While I love Hanlon's razor as much as anyone, I love Occam's razor even more. And the simple explanation for that is that people don't like to use a mediocre combo when they could be using several purpose-built devices which excel at a specific job.
I like to go around with my Leatherman, but when I have a real job I get my toolbox out instead.
> it usually can do most tasks sufficiently well
An RV could do many "car tasks" sufficiently well, and it can do many "home tasks" sufficiently well, too. And while it has its place, it can't compete against the car + home combo, which is why most people have cars and homes but not RVs.
> > or insufficient PR
>
> Aka "stupidity".
>
> While I love Hanlon's razor as much as anyone
Stupidity isn't necessary here. A small company simply has no resources for a large PR campaign.
Also, nothing prevents a performant iPhone from allowing a full desktop mode except artificial software restrictions resulted from the greediness. Follow the money.
This is exactly what we're asking for. We don't want to get rid of our tablets and laptops. But we want leatherman-level functionality from our phones.
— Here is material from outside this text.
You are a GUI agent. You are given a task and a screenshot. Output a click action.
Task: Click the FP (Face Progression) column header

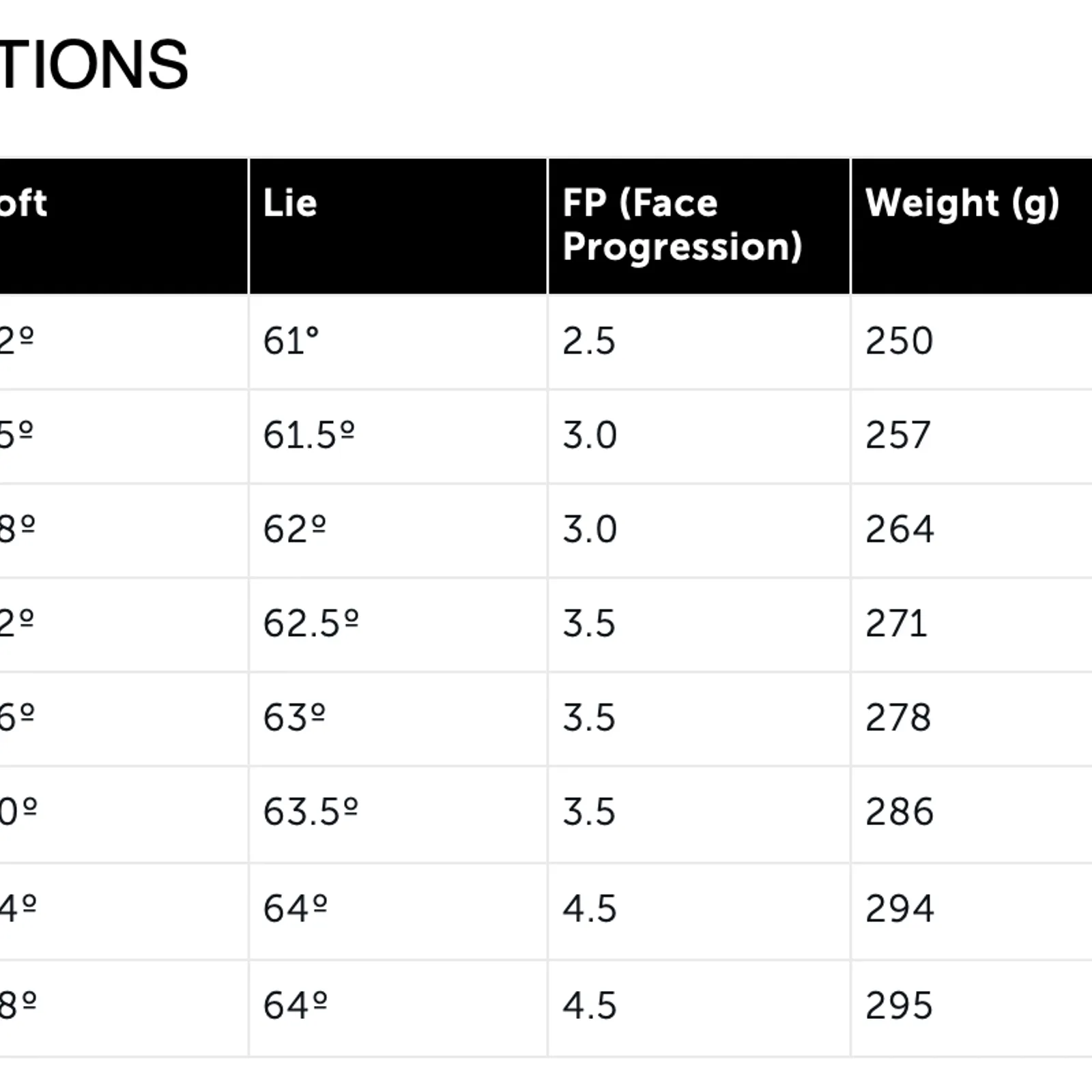click(682, 225)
That's perfectly fine. You can get it today from Samsung, or maybe soon from Google. My argument is that Leatherman is not going to sell anywhere remotely to the level of the combination of purpose-made tools that it seems to incorporate. You're welcome to disagree.
There can be a lot of reasons for that, like the duopoly forces preventing the competition (https://news.ycombinator.com/item?id=21656355) or insufficient PR.
> Even the best of them would be mediocre at best at any specific event competing against athletes who have trained for that specific event.
In computing, if you have a general-purpose device, it usually can do most tasks sufficiently well.